Monday, 15 October 2007

A Cotswolds Saturday, another concert, and the road homeward

Saturday, 18 August 2007

Events seem to have conspired to prevent me from finishing writing about our almost-week in the Cotswolds. I have a bit of a backlog-o-blog developing, with a number of topics I wanted to write about having to wait a while. This is exacerbated by my current rather horrid period of having too much to do. So, before I forget it entirely here's a quick(ish) summary of that last day.

There was, obviously, a fair degree of packing and cottage-fettling and so on but the main thing of interest while we were still based there and before the concert was (of course) going for a nice walk. For a change this was not from the excellent Country Walking magazine site, but from, a little personal site I'd found by accident while googling around for Guiting Power references. It offers "Country walks around the Malvern Hills and Cotswolds" and it does precisely what it says on the tin. We did Walk 9, "Naunton and Guiting Power".

It's a great walk and has excellent instructions which are very easy to follow: the author uses such detailed descriptions that ambiguity is pretty much absent and, as someone has commented, you could pretty much dispense with the map. Not that you actually would, I add hastily. But it's impressive that in theory you more or less could.

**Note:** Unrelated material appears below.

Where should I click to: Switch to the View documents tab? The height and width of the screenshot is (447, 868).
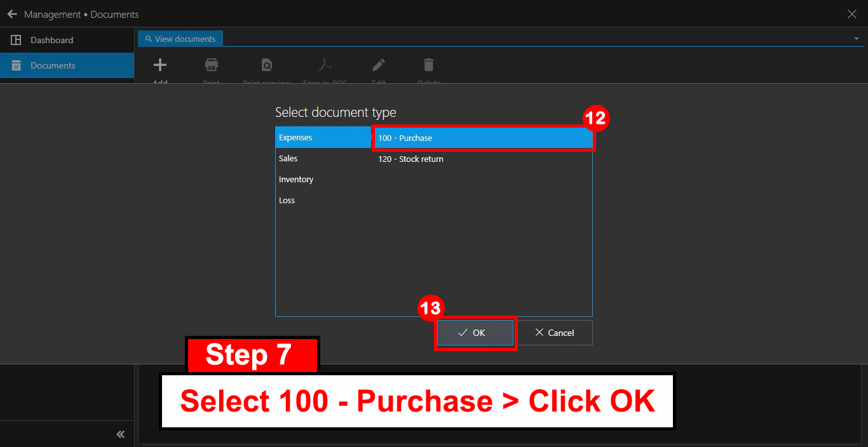pyautogui.click(x=180, y=39)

The walk as described on the web pages is a circular walk from Naunton, with Guiting Power at its farthest point. It causes no serious brain stress, however (even to me) to reorder it and start at the bottom of p2, sortafing, then wrap around as required. Ahem. Yes. (Admittedly I would probably rather have cut and pasted it, either on a Computing Device or in real life [yes Colin, actual scissors and glue!], but since this is not a "has Vogel actually got OCD or is he just a tw*t?" blogentity, let us hastily draw a convenient veil over that one and move on.)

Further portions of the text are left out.